Snapshots are yeet recovery points for ZFS-backed service roots and VM disks. They are for storage state.
yeet snapshots list <svc>
yeet snapshots inspect <svc> <snapshot>
yeet snapshots create <svc> --comment "before upgrade"
yeet snapshots clone <svc> <snapshot> <svc>-recover
yeet snapshots restore <svc> <snapshot> --stop --yes
yeet snapshots defaults show
yeet snapshots defaults set --enabled=true --keep-last=5 --max-age=7d
yeet snapshots protect <svc> <snapshot>
yeet snapshots unprotect <svc> <snapshot>
yeet snapshots rm <svc> <snapshot>
For VM full checkpoints:
yeet snapshots create <vm> --full --comment "checkpoint before risky change"
yeet snapshots restore <vm> <snapshot> --mode=full --stop --yes
A full restore completes only after the restored VM runner remains stable and the guest agent confirms SSH readiness.
Use ZFS for snapshot defaults, retention, clone-first recovery, and VM restore behavior.
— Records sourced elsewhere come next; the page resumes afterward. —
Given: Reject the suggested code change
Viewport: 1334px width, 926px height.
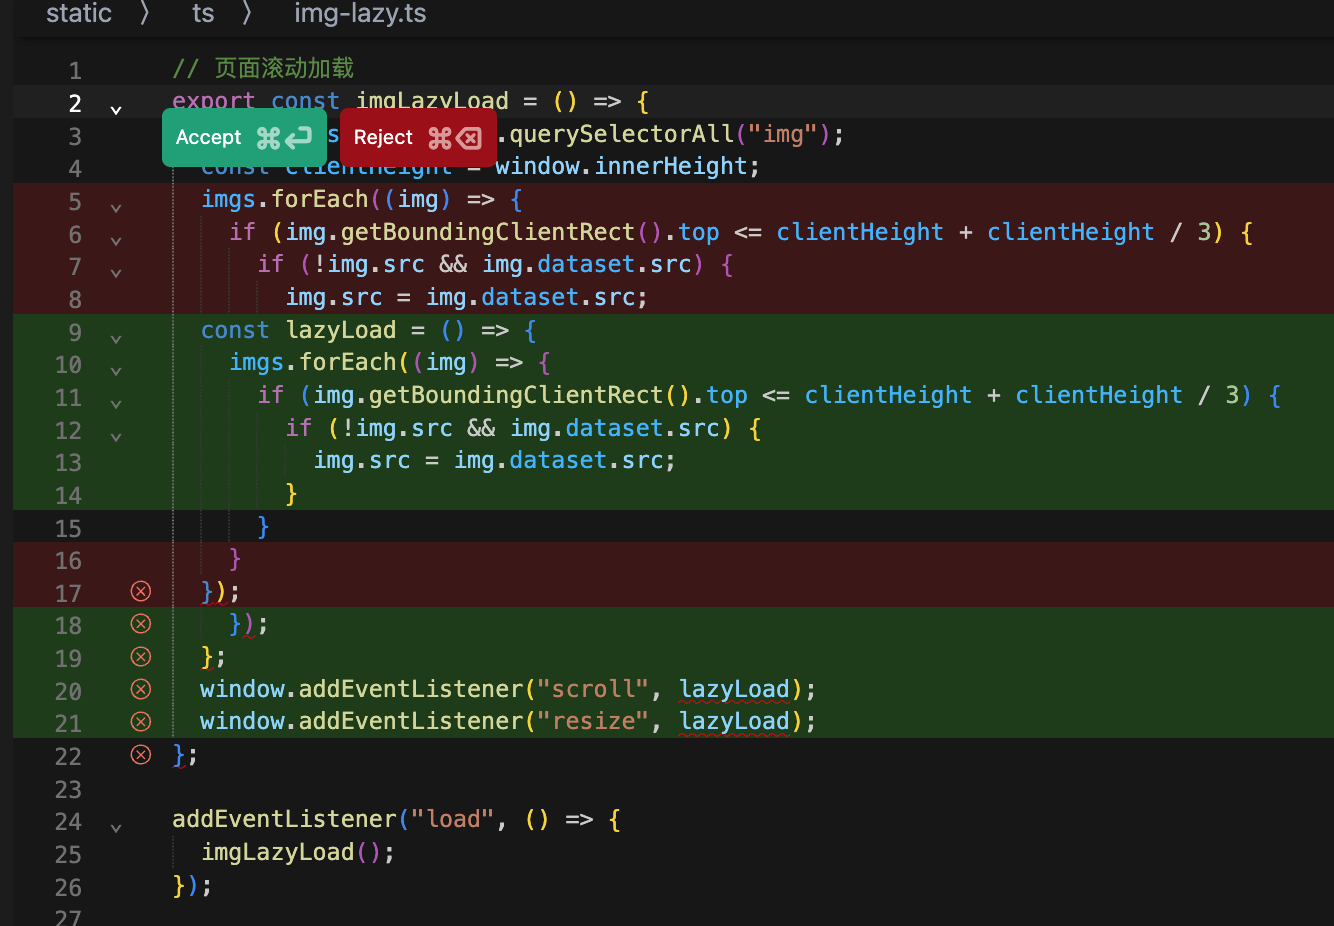Looking at the screenshot, I should tap(418, 138).
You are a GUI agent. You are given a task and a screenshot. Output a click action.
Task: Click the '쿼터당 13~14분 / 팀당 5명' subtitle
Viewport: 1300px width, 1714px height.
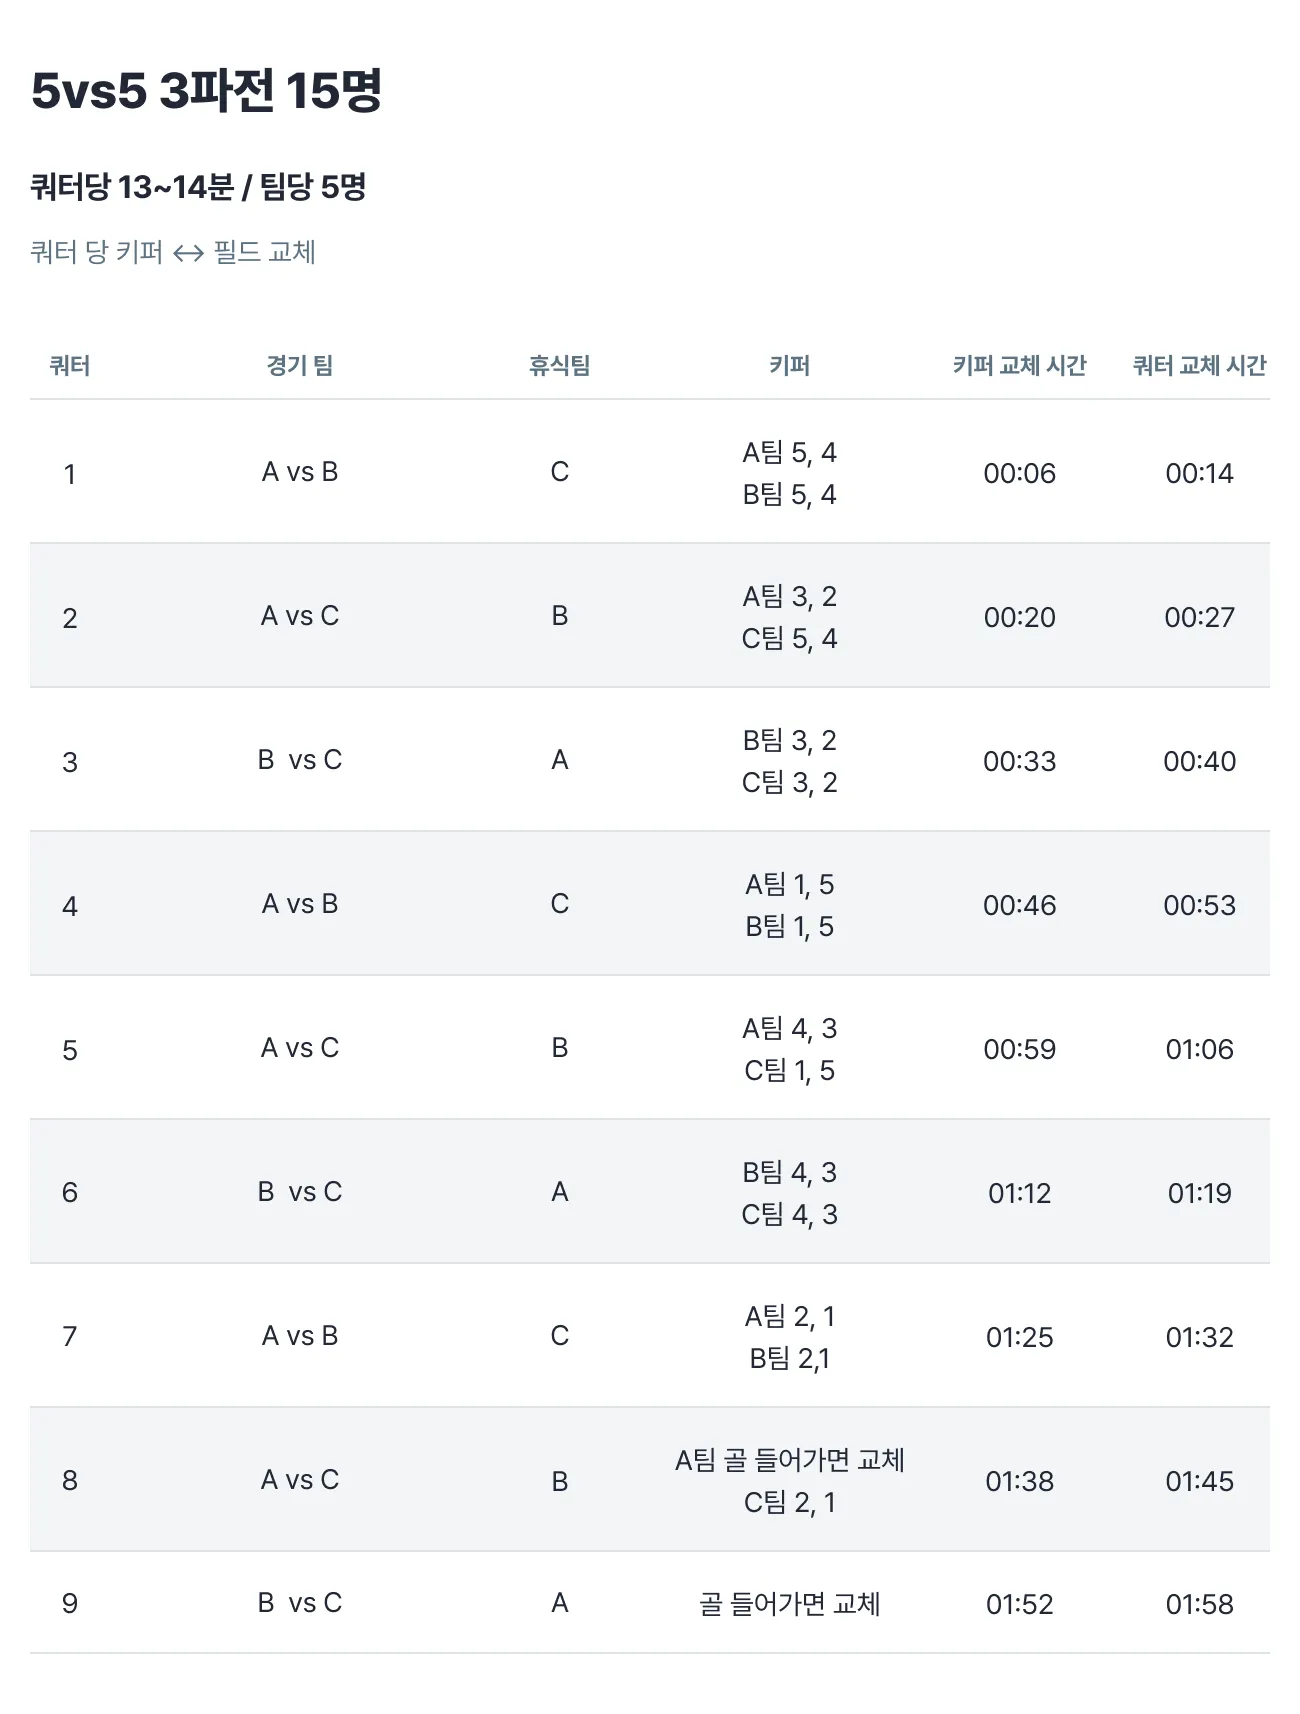coord(198,187)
Open a catch host shell, a service shell, or a VM guest shell:
yeet ssh
yeet ssh <svc>
yeet ssh --force-proxy <vm>
yeet ssh -- uname -a
yeet ssh <svc> -- ls -la
After yeet init, host and regular service shells use catch over Tailscale and
do not require host SSH keys or a host password. yeet ssh <svc> starts in the
service data directory. VM services still connect to the guest operating system
with SSH, because the guest is a real machine and gets its own authentication
boundary.
Show connectable service or VM IP endpoints:
yeet ip <svc>
Set up Tailscale OAuth for the catch host or run Tailscale commands for a service identity:
yeet tailscale --setup
yeet tailscale <svc> -- status
yeet ts <svc> serve --bg 3000
yeet ts <svc> update
Use Tailscale for tag and OAuth setup. Use
Networking before choosing plain
--net=ts; most Tailscale-exposed services should use svc,ts unless they
are intentionally tailnet-only or use an exit node.
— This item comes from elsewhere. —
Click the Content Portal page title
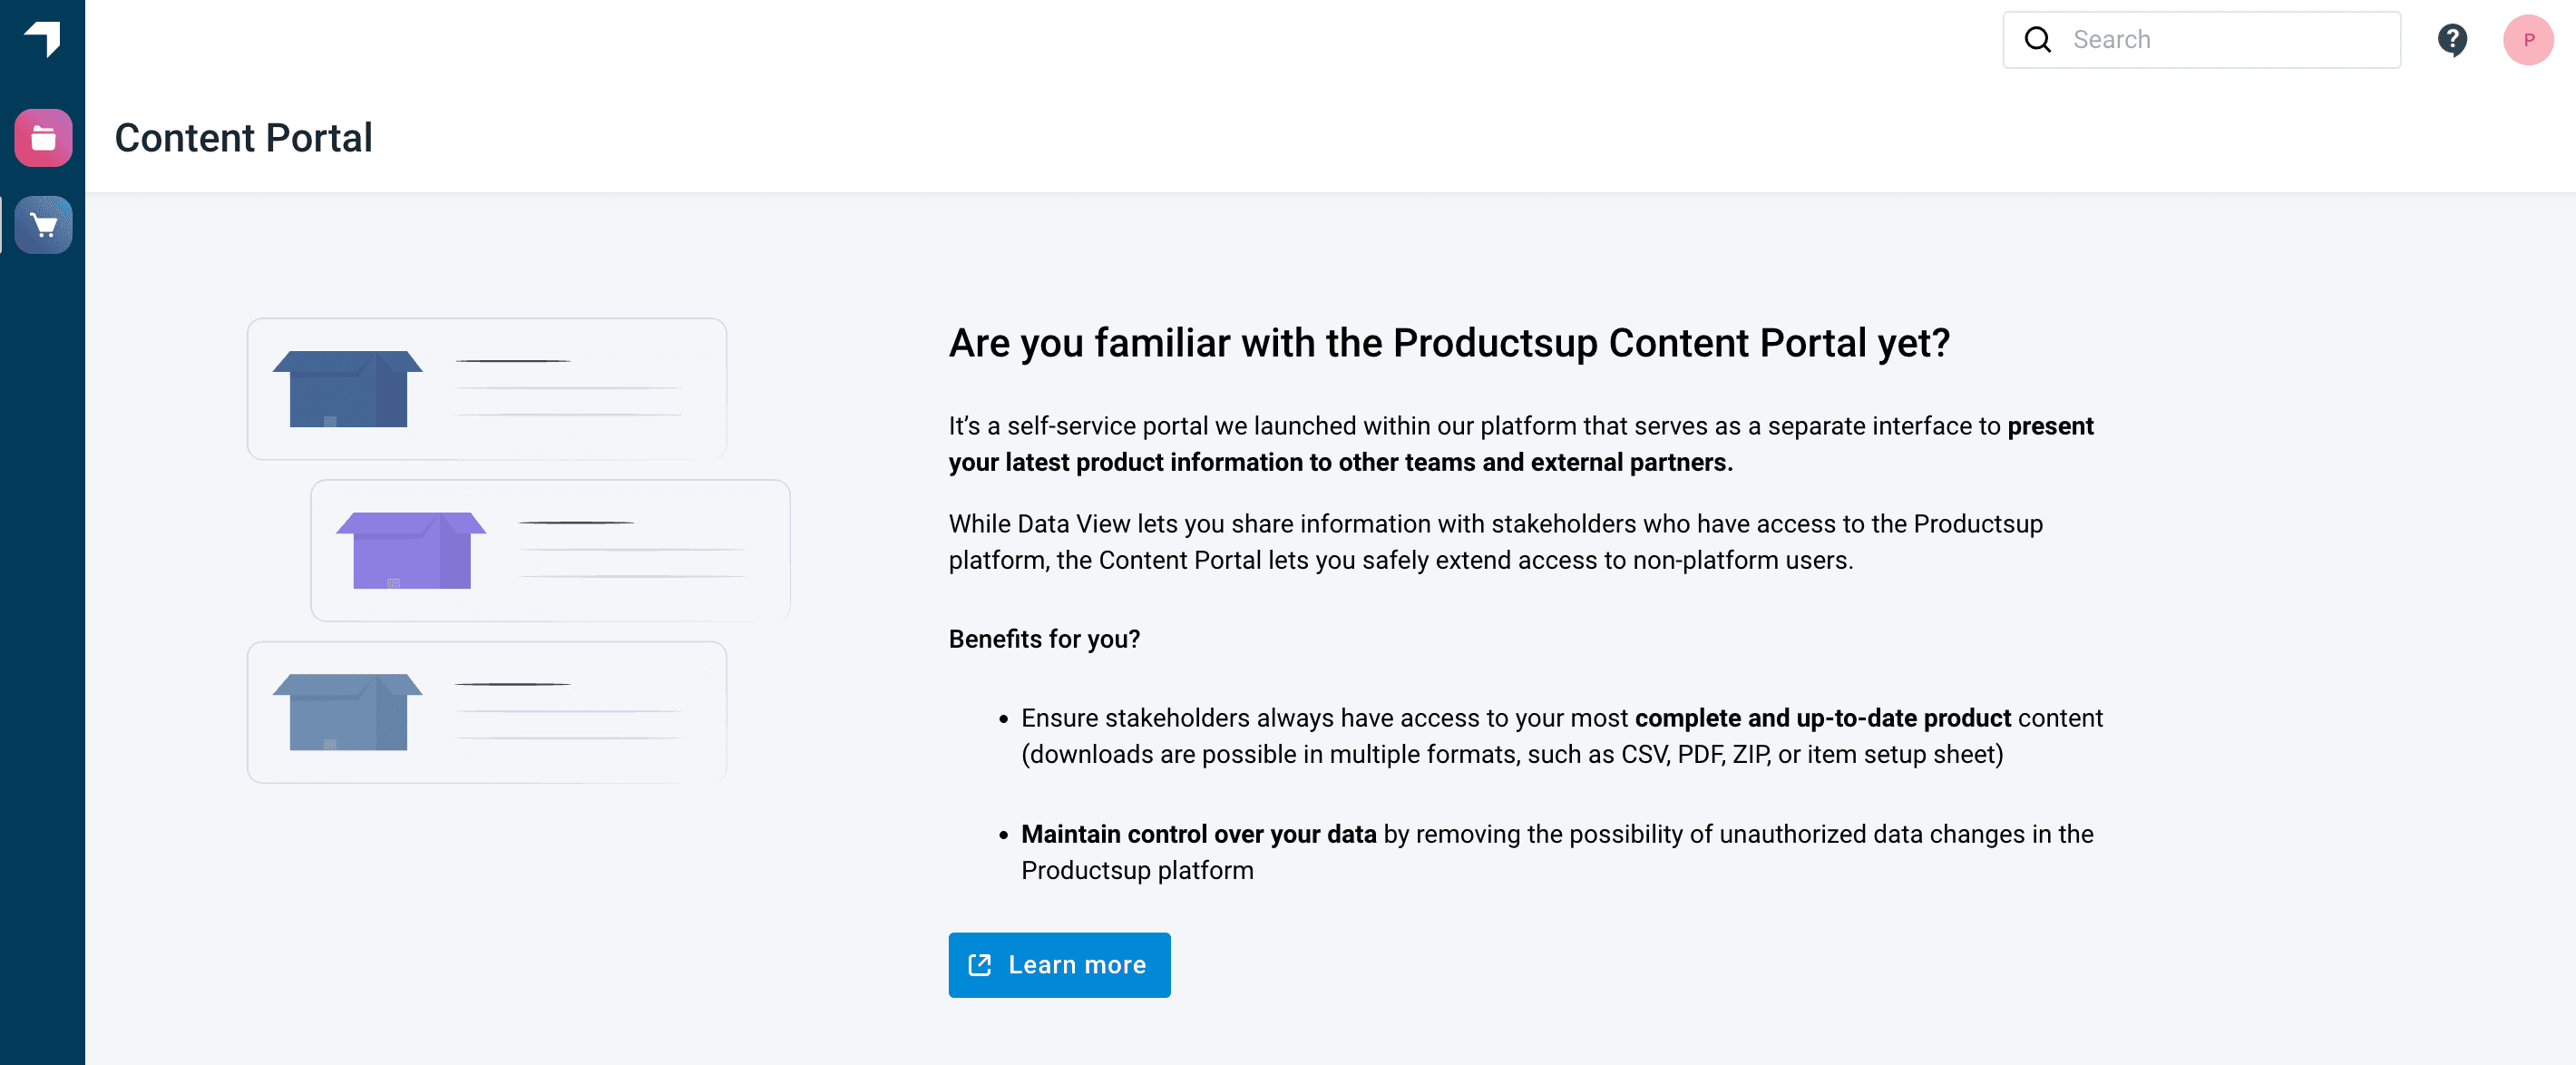The width and height of the screenshot is (2576, 1065). [x=243, y=138]
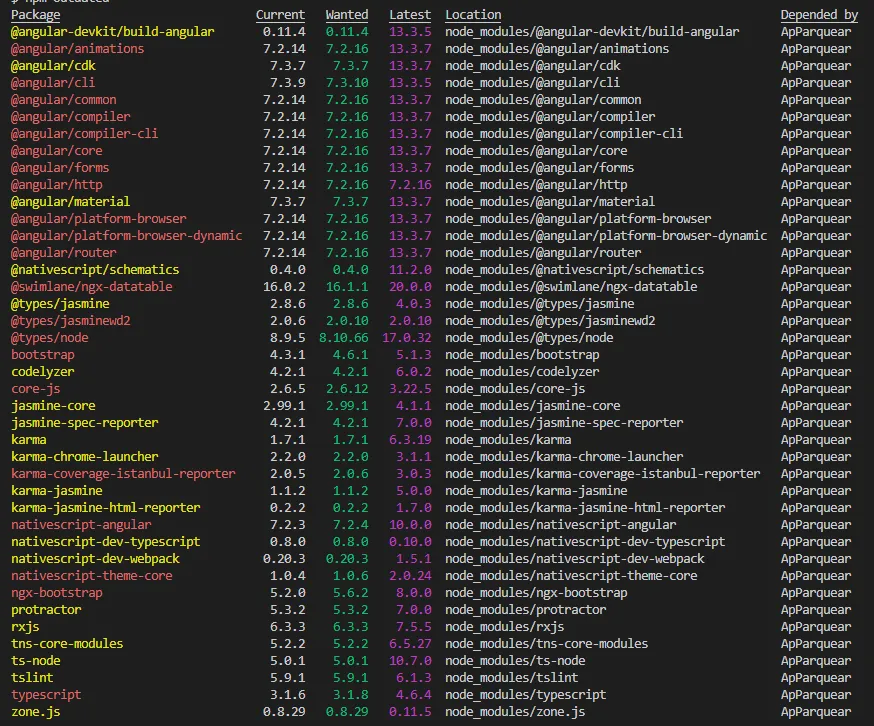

Install or update catch on a machine host over SSH:
yeet init root@<machine-host>
yeet --host=morpheus-catch init root@<machine-host>
yeet init --workspace ~/yeet-services root@<machine-host>
yeet init --no-workspace root@<machine-host>
yeet init --data-dir=/srv/yeet-data root@<machine-host>
yeet init --zfs --data-dir=flash/yeet/data --services-root=flash/yeet/services root@<machine-host>
yeet init
Fresh interactive installs ask where catch should store host data. The default
is $HOME/yeet-data on the catch host, with services under that data
directory. Existing catch installs keep their current storage layout when you
rerun yeet init.
The default catch Tailscale hostname is catch. Use the global --host target
before init when adding another catch host to the same tailnet.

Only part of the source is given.